Provided records
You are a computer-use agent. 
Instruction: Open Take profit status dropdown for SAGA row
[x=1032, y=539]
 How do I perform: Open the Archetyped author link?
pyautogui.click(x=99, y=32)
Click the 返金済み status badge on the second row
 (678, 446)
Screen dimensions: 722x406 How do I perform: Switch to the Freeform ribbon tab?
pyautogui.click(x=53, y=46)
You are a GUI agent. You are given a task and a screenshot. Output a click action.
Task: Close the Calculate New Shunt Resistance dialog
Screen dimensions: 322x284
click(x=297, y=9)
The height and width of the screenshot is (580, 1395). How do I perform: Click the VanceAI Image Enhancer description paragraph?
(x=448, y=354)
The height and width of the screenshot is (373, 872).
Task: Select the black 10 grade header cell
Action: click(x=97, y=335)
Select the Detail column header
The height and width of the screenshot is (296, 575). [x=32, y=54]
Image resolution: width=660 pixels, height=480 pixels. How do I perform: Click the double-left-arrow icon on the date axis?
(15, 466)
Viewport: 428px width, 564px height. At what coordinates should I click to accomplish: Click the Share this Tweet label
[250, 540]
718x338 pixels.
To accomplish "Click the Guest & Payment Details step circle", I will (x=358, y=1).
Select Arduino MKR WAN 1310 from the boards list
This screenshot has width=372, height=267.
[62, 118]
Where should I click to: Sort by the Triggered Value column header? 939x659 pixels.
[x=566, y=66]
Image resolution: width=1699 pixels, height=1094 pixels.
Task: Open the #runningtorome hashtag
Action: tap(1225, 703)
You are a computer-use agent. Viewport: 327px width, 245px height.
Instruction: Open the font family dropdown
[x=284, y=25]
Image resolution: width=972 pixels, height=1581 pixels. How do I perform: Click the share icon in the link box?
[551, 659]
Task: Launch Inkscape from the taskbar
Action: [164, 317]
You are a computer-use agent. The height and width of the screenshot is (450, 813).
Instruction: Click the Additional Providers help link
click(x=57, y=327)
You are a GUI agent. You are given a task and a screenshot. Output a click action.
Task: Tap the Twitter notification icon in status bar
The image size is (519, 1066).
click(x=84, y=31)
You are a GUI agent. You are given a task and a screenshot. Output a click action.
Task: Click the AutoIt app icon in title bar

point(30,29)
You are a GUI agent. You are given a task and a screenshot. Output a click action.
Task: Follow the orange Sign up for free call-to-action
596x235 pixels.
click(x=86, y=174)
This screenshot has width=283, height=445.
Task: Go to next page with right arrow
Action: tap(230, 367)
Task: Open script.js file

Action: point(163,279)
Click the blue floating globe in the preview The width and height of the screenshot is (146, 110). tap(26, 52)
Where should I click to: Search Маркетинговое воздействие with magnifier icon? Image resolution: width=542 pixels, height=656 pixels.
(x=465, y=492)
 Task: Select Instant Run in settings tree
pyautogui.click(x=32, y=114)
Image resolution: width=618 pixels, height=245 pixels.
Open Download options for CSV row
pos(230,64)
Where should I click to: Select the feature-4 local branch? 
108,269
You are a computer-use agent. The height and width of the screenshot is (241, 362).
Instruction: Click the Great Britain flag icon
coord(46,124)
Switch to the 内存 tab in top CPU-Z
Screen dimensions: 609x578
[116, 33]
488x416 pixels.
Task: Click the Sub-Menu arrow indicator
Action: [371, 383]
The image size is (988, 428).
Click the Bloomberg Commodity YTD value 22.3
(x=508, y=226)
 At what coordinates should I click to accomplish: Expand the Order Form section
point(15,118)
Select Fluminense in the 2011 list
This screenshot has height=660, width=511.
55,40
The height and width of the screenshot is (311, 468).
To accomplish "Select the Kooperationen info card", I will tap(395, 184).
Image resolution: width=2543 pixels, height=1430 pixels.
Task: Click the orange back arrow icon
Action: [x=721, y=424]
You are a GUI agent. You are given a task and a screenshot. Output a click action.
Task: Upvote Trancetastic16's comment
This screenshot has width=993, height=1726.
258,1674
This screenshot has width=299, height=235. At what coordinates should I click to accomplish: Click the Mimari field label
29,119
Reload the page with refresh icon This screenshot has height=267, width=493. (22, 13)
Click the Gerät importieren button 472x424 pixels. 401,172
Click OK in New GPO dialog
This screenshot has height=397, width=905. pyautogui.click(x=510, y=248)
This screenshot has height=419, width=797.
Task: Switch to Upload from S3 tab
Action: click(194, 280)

What the exercise asks
Write the data out again. Match it word for word.

Response area
You are a computer-use agent. 
Instruction: Open Take profit status dropdown for SAGA row
[x=1032, y=539]
 How do I perform: Open the Archetyped author link?
pyautogui.click(x=99, y=32)
Click the 返金済み status badge on the second row
 (678, 446)
Screen dimensions: 722x406 How do I perform: Switch to the Freeform ribbon tab?
pyautogui.click(x=53, y=46)
You are a GUI agent. You are given a task and a screenshot. Output a click action.
Task: Close the Calculate New Shunt Resistance dialog
Screen dimensions: 322x284
click(x=297, y=9)
The height and width of the screenshot is (580, 1395). How do I perform: Click the VanceAI Image Enhancer description paragraph?
(x=448, y=354)
The height and width of the screenshot is (373, 872).
Task: Select the black 10 grade header cell
Action: click(x=97, y=335)
Select the Detail column header
The height and width of the screenshot is (296, 575). [x=32, y=54]
Image resolution: width=660 pixels, height=480 pixels. How do I perform: Click the double-left-arrow icon on the date axis?
(15, 466)
Viewport: 428px width, 564px height. At what coordinates should I click to accomplish: Click the Share this Tweet label
[250, 540]
718x338 pixels.
To accomplish "Click the Guest & Payment Details step circle", I will (x=358, y=1).
Select Arduino MKR WAN 1310 from the boards list
This screenshot has width=372, height=267.
[62, 118]
Where should I click to: Sort by the Triggered Value column header? 939x659 pixels.
[x=566, y=66]
Image resolution: width=1699 pixels, height=1094 pixels.
Task: Open the #runningtorome hashtag
Action: tap(1225, 703)
You are a computer-use agent. Viewport: 327px width, 245px height.
Instruction: Open the font family dropdown
[x=284, y=25]
Image resolution: width=972 pixels, height=1581 pixels. How do I perform: Click the share icon in the link box?
[551, 659]
Task: Launch Inkscape from the taskbar
Action: [164, 317]
You are a computer-use agent. The height and width of the screenshot is (450, 813).
Instruction: Click the Additional Providers help link
click(x=57, y=327)
You are a GUI agent. You are given a task and a screenshot. Output a click action.
Task: Tap the Twitter notification icon in status bar
The image size is (519, 1066).
click(x=84, y=31)
You are a GUI agent. You are given a task and a screenshot. Output a click action.
Task: Click the AutoIt app icon in title bar

point(30,29)
You are a GUI agent. You are given a task and a screenshot. Output a click action.
Task: Follow the orange Sign up for free call-to-action
596x235 pixels.
click(x=86, y=174)
This screenshot has width=283, height=445.
Task: Go to next page with right arrow
Action: tap(230, 367)
Task: Open script.js file

Action: point(163,279)
Click the blue floating globe in the preview The width and height of the screenshot is (146, 110). tap(26, 52)
Where should I click to: Search Маркетинговое воздействие with magnifier icon? Image resolution: width=542 pixels, height=656 pixels.
(x=465, y=492)
 Task: Select Instant Run in settings tree
pyautogui.click(x=32, y=114)
Image resolution: width=618 pixels, height=245 pixels.
Open Download options for CSV row
pos(230,64)
Where should I click to: Select the feature-4 local branch? 
108,269
You are a computer-use agent. The height and width of the screenshot is (241, 362).
Instruction: Click the Great Britain flag icon
coord(46,124)
Switch to the 内存 tab in top CPU-Z
Screen dimensions: 609x578
[116, 33]
488x416 pixels.
Task: Click the Sub-Menu arrow indicator
Action: [371, 383]
The image size is (988, 428).
Click the Bloomberg Commodity YTD value 22.3
(x=508, y=226)
 At what coordinates should I click to accomplish: Expand the Order Form section
point(15,118)
Select Fluminense in the 2011 list
This screenshot has height=660, width=511.
55,40
The height and width of the screenshot is (311, 468).
To accomplish "Select the Kooperationen info card", I will tap(395, 184).
Image resolution: width=2543 pixels, height=1430 pixels.
Task: Click the orange back arrow icon
Action: [x=721, y=424]
You are a GUI agent. You are given a task and a screenshot. Output a click action.
Task: Upvote Trancetastic16's comment
This screenshot has width=993, height=1726.
258,1674
This screenshot has width=299, height=235. At what coordinates should I click to accomplish: Click the Mimari field label
29,119
Reload the page with refresh icon This screenshot has height=267, width=493. (22, 13)
Click the Gerät importieren button 472x424 pixels. 401,172
Click OK in New GPO dialog
This screenshot has height=397, width=905. pyautogui.click(x=510, y=248)
This screenshot has height=419, width=797.
Task: Switch to Upload from S3 tab
Action: click(194, 280)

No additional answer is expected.